People order professionally decorated cakes for events other than weddings. Beth Somers, director of content development at Wilton Industries, said there was a trend for divorce cakes several years ago. Other events popular for a professional cake include birthdays, anniversaries and retirement parties. Somers explained that people will even buy a cake if they are having a dinner party.

Cake decorating may be easier to start due to online resources, according to Somers. “You can get instruction at the drop of a hat,” she said. “Craft stores carry so many cake-decorating products so people can get the tools that they need.”

Somers is a former winner on Food Network’s “Cupcake Wars” and attributes the growing popularity of cake decorating to the vast number of cake shows on television. “Before all the cake shows it was really a specialized thing,” Somers said.

The talent to create masterpieces comes with time. Somers said she learned the skills at a pastry school but developed them on the job through repetition and muscle memory.

According to Garrett, a decorator needs to develop a critical eye and have great coordination skills as well as the ability to sketch and mix colors. “These additional skills require independent courses in color theory, floral design and a basic class in drawing,” Garrett said.

Other skills important for decorators to develop include patience and a desire to learn.

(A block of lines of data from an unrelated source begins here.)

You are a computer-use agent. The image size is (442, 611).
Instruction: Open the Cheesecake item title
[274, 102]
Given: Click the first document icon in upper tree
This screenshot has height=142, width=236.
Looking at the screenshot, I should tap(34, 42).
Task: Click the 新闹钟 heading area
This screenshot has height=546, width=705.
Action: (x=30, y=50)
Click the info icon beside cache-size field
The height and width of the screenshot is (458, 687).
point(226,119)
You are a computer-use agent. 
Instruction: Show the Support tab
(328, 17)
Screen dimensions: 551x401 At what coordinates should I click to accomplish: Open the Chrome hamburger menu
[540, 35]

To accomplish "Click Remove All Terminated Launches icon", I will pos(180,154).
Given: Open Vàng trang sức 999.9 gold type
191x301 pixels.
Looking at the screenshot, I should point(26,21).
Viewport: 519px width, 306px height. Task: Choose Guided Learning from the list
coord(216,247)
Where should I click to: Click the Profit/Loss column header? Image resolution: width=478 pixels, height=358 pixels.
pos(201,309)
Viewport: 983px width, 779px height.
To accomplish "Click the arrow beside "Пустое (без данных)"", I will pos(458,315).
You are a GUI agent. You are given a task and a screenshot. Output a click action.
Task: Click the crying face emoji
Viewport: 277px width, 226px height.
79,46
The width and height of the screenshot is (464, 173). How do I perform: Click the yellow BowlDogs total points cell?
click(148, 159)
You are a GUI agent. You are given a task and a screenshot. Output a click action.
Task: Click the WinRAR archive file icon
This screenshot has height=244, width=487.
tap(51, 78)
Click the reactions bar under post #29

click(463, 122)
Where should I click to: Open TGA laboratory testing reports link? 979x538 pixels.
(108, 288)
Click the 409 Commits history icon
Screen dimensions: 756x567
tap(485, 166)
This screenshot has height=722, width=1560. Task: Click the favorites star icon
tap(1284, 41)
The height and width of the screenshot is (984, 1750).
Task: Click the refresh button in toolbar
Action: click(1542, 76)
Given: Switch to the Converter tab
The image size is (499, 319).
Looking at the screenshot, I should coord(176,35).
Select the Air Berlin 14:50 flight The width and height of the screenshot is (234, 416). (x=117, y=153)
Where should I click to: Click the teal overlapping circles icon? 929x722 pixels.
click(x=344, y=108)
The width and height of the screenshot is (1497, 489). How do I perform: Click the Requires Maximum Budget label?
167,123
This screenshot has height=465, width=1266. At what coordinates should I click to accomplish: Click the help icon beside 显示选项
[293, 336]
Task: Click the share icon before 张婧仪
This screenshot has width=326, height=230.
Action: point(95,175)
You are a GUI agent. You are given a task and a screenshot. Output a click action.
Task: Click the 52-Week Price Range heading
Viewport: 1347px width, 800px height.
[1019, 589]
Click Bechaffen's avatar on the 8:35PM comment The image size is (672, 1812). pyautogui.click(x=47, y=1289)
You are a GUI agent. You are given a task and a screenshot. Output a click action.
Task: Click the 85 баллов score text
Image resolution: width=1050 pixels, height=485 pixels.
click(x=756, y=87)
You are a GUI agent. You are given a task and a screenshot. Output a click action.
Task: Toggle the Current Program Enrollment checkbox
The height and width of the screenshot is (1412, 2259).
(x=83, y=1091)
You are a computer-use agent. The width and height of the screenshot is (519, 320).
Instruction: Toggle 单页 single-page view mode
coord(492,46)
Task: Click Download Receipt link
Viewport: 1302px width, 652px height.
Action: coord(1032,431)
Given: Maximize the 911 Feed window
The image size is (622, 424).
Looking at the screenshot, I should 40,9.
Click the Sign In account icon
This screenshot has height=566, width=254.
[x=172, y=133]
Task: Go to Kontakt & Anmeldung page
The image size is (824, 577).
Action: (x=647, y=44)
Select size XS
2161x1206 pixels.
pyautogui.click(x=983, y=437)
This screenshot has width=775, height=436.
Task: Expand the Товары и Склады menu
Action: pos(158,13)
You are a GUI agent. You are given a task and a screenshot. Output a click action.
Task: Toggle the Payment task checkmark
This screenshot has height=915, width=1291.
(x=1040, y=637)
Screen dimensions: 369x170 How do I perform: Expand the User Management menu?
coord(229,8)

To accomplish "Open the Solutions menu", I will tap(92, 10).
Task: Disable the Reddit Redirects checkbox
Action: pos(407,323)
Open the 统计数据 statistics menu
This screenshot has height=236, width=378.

The success of a cake also depends on what is underneath the frosting. Somers explained that baking is really a science.

Somers said bakers can spend as little or as much time as they want decorating. For example, a store-bought cake can save time on baking by allowing more for decorating. An exhibition cake can take months of preparation with a team of decorators working diligently.

“A three-to five-tiered wedding cake with all of the trimmings can be designed within a few days, but can take weeks of preparations to fully execute,” Garrett said.

With all of that effort going into the cake, the reward for decorators is status and recognition. Business is bound to flow once a baker is recognized as a skilled practitioner of icing.

Cake decorator and BYU student Cindy Call said the reward comes when she sees how happy people are with the result. “You get to look at it and say, ‘I made a beautiful thing that can be eaten,'” Call said.

Inspiration doesn’t just come out of thin air. For Call inspiration comes from looking at other cakes and changing the way they look. It can also come from looking at objects such as a camera or a toy and then attempting to recreate them as cakes. “Depending on your skill level, pick more simple things to start out with,” Call said.

Somers finds inspiration from textiles, patterns and stationery. She emphasized the importance of color trends and the usefulness of browsing Pinterest. She said it’s more like “stimulation overload.”

The best thing aspiring cake decorators can do is practice. One way to get started is by using cake dummies, or styrofoam cake tiers. There is no timetable to determine readiness, but when it hits, customers will seek the decorator.

“Just try it, because it’s not scary; the mistakes are delicious,” Somers said. “So when you mess up, just eat it.”